WebApp Sec mailing list archives

Re: When GET = POST?


From: "Kevin Spett" <kspett () spidynamics com>
Date: Tue, 12 Nov 2002 10:45:34 -0500

Consider a development team, where some developers check request methods
before performing operations and some don't.  If developers are inconsistent
about method-checking, functionality could be broken, possibly in a way
affecting security, by someone making a GET where it expected a POST. ie,
data is only sanitized on POSTs, becuase one person wrote or modified that
code, but the application will accept and process a GET, because someone
else wrote that.  Of course, the bottom line here is making your code
consistent and able to handle both situations, but it's something to think
about here.



Kevin Spett
SPI Labs
http://www.spidynamics.com/

----- Original Message -----
From: "Charles Miller" <cmiller () pastiche org>
To: <webappsec () securityfocus com>
Sent: Monday, November 11, 2002 3:28 PM
Subject: Re: When GET = POST?


Okay, so this is a pretty belated reply.

On Tuesday, November 5, 2002, at 09:54  PM, Chris Thomas wrote:
- Why does it happen? Is it just lazy coding or do languages like ASP
offer no way to differentiate if data was POSTed or GETed?

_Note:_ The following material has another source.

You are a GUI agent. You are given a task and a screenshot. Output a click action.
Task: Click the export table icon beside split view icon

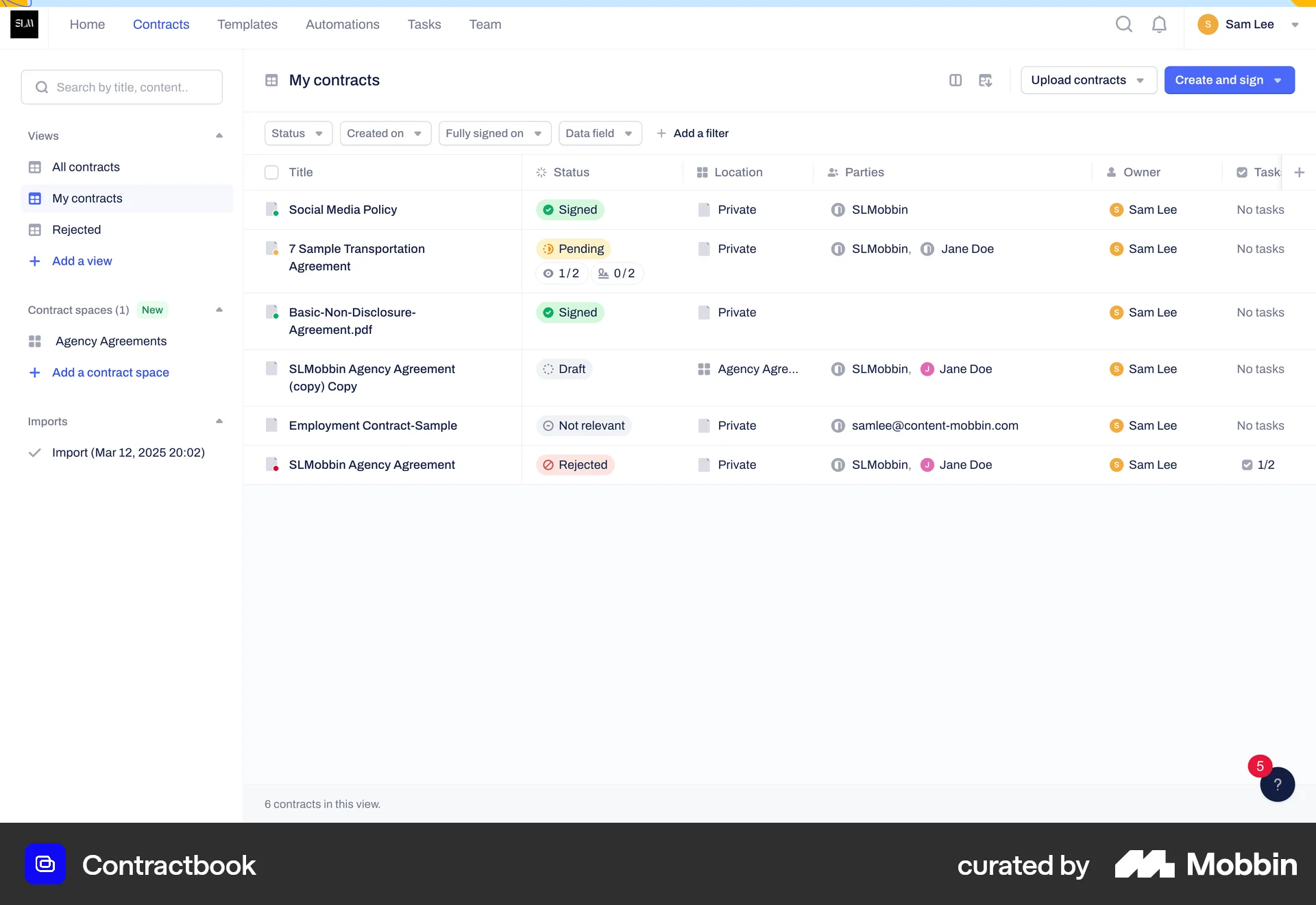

I'm going to buck the trend here, and say that from the point of view
of the script processing the form data, I don't think it matters that
much.

It matters _before_ the user sends the data. Whether you put
method="POST" or method="GET" in your form tag matters, for all the
reasons noted in other posts and some that haven't. (data length
limits, susceptibility to caching and logging (especially referer
logs), appearance in browser-history, effect of returning to the page
from the back button or browser history) My general rule is that if you
want someone to be able to bookmark a query or email it to someone else
you use GET, otherwise you use POST.

After the form is submitted, however, it's just data. If someone
subverts a form so that the contents are sent by GET instead of POST or
vice versa, it's not really a security problem for the server. It may
be a security risk for the user, but it's certainly not something a
user can do by mistake. To the program that must interpret the
submission, it's all still user-provided data.

The exception would be cross-site scripting. If your application may be
vulnerable to XSS, POST is marginally more trustworthy than GET,
because browsers are more likely to warn about a cross-site POST. But
only marginally, you also have to assume users are likely to ignore the
warning and perform the dangerous POST regardless. If you are taking
any other, more effective measures to combat XSS, the difference in
trustworthiness between GET and POSTed data is largely erased.

There may also be a design-by-contract justification, using the
form-handling scripts to verify that the HTML has been written
correctly. But that doesn't move the ultimate responsibility away from
the HTML, it's just a useful verification of correctness.

I'm quite possibly wrong. Can someone model a threat based around the
substitution of one kind of form submission for another, assuming the
webapp is already being vigilant against cross-site scripting?

Charles Miller

--
Contributing to the Heat Death of the Universe since 1975.